We are very much behind you in the removal of film plastic bags. Any help that you can send our way would be deeply appreciated. Please note email change.We are now Windbags 2@gmail.com…….GO SAM GO!!!!!
Faye Barnes Wind Bags
They should ban both plastic & paper bags after all neither is environmentally friendly option. Instead encourage people to either BYOB(Bring their own bag) or buy @ time of sale.
Why ban paper? It is such an incredible, renewable resource. The bags decompose quickly and forests can be replanted easily. Just takes a bit of management.
I personally really wonder about the reusable bags.

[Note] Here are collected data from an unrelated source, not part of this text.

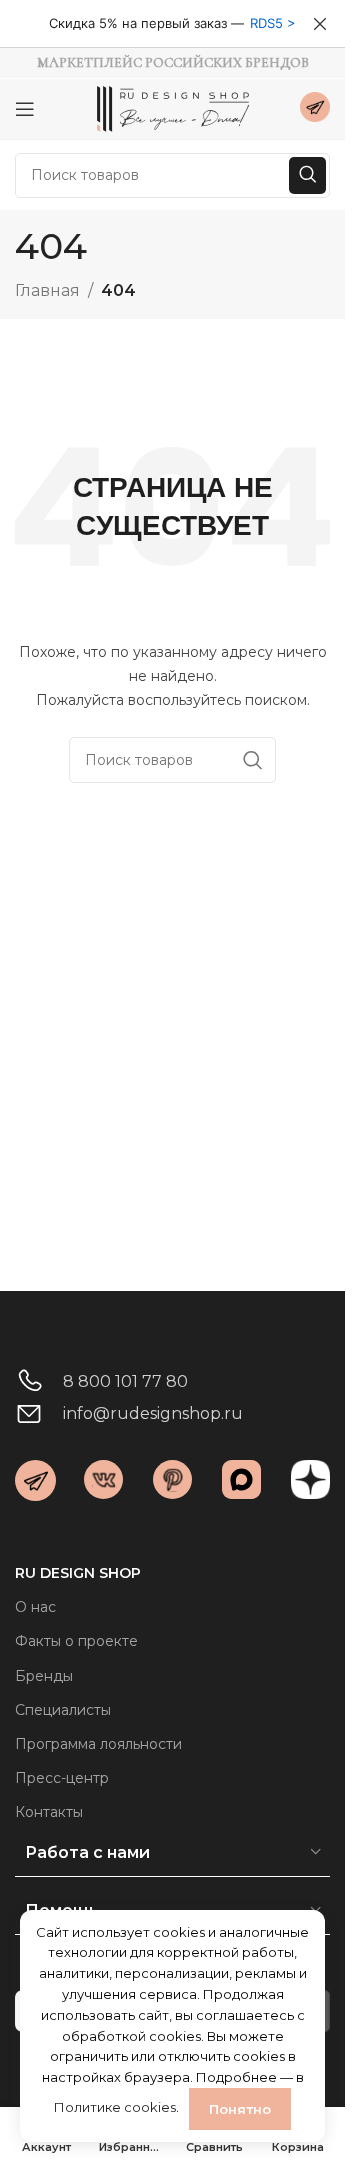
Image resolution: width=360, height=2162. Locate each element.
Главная (47, 290)
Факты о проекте (76, 1641)
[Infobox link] (315, 109)
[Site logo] (173, 107)
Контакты (49, 1812)
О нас (35, 1607)
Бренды (44, 1676)
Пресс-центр (62, 1778)
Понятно (240, 2109)
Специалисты (63, 1710)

Sure, they get multiple uses but what resources go into making them, how long do they last and what happens to them when they are at the end of their usable life?
You can’t replant a synthetic reusable bag.
You’ve got to be kidding me. If you’ve got the authority to ban plastic bags then you have the authority to make them use the plant fiber compostable plastic bags instead of banning all plastic bags. And what is this charge of 5 cents for paper and compostable plastic bags?? ‘To help them out’. HUH? Isn’t what we pay for products supposed to include all upkeep for the stores’ operations? The reason why a lot of stores have such jacked up prices? Oh yeah, poor corporations, we have to ‘help them’ with the cost of providing US with a means of carrying THEIR products that we paid for out of their stores. Give me a break.